**TASKS AND EXERCISES:**
[1] In the wildland fire leadership text, what is always a leader's first priority?
[2] Continue the text on developing wildland fire leaders during the COVID-19 pandemic from its last line.

(Photo: Dan Malia) |
For those of you who have taken L-380 and above, simulations were designed to take you out of your comfort zone. Putting you in the hot seat in a controlled environment was a chance to experience a crisis before reality hit. Reality has hit all of us with the COVID-19 pandemic. Keeping your people safe is always a leader's first priority, but never more so than now. Ensuring your people are protected means their families and their communities are protected. When the complexity involves the human factor, more pressure is placed on the leader.
Now is the time for developing more leaders. We are in this together and together we will get through it. No leader can handle every aspect of pandemic response. We will be adapting our fire response to the virus, not vice versa. This requires each person on the team to be a leader.
So how do you develop leaders when classroom instruction is suspended? The Wildland Fire Leadership Development Program website has a lot of great material. Here are just a few:
- Download and complete the self-development plan.
- Participate in the 2020 National Wildland Fire Leadership Campaign: Command Presence - Do you know who you are?

**DATA SHOWN:**
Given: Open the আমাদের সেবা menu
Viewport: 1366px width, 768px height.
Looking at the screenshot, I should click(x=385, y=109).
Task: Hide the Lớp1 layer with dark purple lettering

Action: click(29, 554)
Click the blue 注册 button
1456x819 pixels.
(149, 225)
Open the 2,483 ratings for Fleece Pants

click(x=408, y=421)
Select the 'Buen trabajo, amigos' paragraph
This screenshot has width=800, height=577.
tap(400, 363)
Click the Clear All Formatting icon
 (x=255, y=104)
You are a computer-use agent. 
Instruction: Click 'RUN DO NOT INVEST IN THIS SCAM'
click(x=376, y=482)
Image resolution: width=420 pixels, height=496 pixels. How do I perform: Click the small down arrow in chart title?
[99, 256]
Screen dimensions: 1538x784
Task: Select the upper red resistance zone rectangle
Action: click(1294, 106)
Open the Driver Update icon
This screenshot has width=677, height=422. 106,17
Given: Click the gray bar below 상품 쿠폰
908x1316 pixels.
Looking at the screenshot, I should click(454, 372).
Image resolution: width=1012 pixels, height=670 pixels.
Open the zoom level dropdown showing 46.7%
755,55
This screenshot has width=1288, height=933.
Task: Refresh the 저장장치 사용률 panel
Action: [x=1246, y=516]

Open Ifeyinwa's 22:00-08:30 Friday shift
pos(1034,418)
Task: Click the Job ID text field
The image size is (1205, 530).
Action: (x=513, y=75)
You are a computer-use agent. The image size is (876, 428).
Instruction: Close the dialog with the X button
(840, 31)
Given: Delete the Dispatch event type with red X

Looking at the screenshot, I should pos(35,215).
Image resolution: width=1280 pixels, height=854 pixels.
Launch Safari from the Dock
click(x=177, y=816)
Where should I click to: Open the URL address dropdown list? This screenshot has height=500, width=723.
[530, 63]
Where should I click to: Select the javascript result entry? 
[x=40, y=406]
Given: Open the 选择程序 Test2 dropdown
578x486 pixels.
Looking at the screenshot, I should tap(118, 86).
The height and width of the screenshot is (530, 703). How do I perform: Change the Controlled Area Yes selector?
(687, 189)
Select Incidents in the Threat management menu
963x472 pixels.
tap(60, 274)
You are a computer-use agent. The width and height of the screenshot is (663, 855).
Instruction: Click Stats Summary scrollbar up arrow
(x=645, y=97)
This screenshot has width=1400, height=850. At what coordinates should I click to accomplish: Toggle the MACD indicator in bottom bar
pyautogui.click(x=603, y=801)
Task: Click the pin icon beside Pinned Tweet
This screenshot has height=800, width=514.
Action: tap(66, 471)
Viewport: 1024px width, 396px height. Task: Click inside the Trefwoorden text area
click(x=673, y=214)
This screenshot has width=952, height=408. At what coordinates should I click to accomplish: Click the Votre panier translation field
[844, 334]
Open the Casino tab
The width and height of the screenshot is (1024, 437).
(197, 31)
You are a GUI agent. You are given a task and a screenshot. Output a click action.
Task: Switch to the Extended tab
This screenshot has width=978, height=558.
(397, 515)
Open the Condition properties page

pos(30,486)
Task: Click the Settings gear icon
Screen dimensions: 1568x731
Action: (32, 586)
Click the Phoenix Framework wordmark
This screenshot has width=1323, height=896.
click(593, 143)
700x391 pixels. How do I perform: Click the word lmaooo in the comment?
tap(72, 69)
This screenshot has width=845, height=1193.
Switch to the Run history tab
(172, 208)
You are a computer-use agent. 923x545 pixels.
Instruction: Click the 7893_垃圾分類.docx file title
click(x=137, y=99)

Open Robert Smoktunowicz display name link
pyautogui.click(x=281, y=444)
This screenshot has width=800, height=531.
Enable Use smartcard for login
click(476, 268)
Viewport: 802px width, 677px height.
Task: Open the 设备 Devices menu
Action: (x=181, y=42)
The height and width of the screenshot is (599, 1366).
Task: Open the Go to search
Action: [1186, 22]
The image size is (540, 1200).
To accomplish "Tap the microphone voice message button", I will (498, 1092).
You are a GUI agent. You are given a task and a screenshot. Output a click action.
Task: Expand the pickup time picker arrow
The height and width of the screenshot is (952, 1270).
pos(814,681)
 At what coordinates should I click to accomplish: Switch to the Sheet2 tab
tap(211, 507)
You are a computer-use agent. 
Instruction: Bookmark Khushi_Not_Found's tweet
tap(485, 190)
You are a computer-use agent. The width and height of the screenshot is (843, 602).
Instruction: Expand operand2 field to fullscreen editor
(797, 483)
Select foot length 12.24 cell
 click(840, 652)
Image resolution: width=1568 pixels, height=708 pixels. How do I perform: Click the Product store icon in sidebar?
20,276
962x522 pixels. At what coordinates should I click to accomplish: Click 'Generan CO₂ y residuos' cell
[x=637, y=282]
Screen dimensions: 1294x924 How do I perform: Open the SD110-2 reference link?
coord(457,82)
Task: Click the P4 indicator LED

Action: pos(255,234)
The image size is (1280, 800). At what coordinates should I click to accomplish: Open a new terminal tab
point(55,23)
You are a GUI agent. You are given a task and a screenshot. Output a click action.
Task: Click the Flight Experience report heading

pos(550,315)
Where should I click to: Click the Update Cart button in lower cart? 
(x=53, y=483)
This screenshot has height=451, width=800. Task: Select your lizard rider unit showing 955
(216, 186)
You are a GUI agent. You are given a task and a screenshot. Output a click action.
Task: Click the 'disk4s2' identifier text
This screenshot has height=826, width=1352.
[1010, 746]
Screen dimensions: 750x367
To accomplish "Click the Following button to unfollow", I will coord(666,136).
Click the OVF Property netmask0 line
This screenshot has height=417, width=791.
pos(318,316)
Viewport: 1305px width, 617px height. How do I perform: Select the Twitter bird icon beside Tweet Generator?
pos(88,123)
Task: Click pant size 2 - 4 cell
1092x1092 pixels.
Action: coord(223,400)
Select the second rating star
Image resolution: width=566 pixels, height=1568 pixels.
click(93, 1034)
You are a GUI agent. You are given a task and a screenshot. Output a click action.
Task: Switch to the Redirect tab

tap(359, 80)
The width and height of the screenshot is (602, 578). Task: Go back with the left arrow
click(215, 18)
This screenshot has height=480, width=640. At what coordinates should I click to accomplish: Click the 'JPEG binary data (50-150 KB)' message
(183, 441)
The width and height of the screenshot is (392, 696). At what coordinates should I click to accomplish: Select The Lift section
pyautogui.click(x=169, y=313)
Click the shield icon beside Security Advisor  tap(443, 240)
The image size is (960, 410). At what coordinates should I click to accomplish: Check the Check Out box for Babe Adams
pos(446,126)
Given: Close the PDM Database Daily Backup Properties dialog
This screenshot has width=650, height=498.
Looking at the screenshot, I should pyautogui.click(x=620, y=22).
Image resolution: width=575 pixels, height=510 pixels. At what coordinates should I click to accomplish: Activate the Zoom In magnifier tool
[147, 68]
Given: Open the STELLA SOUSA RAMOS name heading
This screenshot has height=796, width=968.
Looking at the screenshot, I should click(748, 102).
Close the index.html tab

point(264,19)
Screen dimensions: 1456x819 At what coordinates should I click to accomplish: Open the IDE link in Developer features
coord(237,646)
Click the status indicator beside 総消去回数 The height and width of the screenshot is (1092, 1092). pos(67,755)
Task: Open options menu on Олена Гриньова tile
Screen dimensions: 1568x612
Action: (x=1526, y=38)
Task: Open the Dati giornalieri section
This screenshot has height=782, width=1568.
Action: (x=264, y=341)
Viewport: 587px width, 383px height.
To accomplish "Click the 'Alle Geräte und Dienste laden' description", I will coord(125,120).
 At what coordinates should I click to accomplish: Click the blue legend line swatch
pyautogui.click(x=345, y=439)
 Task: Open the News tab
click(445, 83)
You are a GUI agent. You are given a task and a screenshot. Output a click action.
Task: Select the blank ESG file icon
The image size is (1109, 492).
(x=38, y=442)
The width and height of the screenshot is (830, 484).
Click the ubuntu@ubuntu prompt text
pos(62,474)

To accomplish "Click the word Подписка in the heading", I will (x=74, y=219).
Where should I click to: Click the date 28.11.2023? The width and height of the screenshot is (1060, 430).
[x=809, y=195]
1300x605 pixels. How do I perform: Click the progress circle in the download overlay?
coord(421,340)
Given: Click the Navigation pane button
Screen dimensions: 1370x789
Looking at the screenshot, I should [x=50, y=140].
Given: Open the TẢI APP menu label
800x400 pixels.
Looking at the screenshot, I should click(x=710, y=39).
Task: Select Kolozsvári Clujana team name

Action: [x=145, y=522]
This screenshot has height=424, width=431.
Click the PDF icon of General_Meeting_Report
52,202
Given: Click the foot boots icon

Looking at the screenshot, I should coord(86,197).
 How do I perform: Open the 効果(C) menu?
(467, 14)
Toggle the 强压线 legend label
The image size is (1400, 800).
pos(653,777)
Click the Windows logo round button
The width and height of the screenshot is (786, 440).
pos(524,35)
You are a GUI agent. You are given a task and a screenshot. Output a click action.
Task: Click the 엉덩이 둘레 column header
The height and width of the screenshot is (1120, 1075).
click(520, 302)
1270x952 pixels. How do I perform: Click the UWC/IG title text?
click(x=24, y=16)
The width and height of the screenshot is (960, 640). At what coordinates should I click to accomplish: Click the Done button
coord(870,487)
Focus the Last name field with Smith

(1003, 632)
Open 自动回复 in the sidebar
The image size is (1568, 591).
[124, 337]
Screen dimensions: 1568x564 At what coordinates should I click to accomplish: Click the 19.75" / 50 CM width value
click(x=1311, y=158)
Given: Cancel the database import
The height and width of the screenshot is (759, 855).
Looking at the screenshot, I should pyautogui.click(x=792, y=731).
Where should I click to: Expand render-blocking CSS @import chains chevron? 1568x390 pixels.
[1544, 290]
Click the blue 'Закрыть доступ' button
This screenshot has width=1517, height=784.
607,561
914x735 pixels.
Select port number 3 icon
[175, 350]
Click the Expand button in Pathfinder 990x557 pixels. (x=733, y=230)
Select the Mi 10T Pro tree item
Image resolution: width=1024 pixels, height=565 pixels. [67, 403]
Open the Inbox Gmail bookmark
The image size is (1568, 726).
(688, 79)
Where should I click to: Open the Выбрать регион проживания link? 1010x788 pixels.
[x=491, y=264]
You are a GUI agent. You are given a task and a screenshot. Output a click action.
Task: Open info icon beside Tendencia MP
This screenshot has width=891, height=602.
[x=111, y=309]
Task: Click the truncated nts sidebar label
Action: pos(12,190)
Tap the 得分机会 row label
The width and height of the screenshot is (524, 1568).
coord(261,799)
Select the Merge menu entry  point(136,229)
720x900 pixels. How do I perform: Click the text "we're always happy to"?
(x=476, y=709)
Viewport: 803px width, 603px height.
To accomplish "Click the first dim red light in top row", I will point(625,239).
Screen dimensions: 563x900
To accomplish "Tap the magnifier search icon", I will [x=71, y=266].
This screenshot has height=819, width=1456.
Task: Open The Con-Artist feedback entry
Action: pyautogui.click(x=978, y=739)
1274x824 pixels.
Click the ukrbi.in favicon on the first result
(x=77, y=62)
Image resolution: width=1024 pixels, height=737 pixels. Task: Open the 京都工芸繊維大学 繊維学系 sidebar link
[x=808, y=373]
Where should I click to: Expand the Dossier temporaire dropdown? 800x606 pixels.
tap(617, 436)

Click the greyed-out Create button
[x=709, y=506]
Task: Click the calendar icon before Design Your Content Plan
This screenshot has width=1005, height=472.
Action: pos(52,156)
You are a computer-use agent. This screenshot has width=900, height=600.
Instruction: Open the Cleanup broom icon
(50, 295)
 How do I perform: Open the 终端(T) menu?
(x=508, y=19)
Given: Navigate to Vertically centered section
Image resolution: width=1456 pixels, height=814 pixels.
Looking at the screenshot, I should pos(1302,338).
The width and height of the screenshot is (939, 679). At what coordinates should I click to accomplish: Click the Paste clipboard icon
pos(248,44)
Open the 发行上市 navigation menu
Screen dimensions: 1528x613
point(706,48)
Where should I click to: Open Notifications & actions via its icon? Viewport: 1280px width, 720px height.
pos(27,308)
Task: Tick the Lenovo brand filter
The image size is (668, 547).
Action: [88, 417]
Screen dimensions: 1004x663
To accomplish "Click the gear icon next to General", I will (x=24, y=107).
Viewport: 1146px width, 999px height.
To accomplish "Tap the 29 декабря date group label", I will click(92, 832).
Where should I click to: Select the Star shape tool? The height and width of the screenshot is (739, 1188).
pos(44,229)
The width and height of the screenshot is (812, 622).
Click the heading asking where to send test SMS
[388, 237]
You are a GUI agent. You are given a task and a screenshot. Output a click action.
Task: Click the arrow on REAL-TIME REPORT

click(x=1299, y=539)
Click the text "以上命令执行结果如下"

**ANSWERS PER TASK:**
[1] Keeping your people safe.

[2]
- Join the Command Presence group as an active participant.
- Read a book from the Professional Reading Program; discuss as a group.
- Select a book of your own and develop a discussion guide for the WFLDP.
- Watch a video from Leadership in Media; discuss as a group.
- Select a movie of your own and create a discussion guide.
- Use resources in the Staff Ride Library as case study materials.
- Visit the WFLDP blog.
- Read the blogs.
- Write a blog and submit it for consideration.
- Become familiar with the Wildland Fire Lessons Learned Center.
- Review accident/incident reports.
- Compile a list of lessons learned.
- Review leadership topics on the WFSTAR website.
Read Blindsided: A Manager's Guide to Crisis Leadership by Bruce T. Blythe.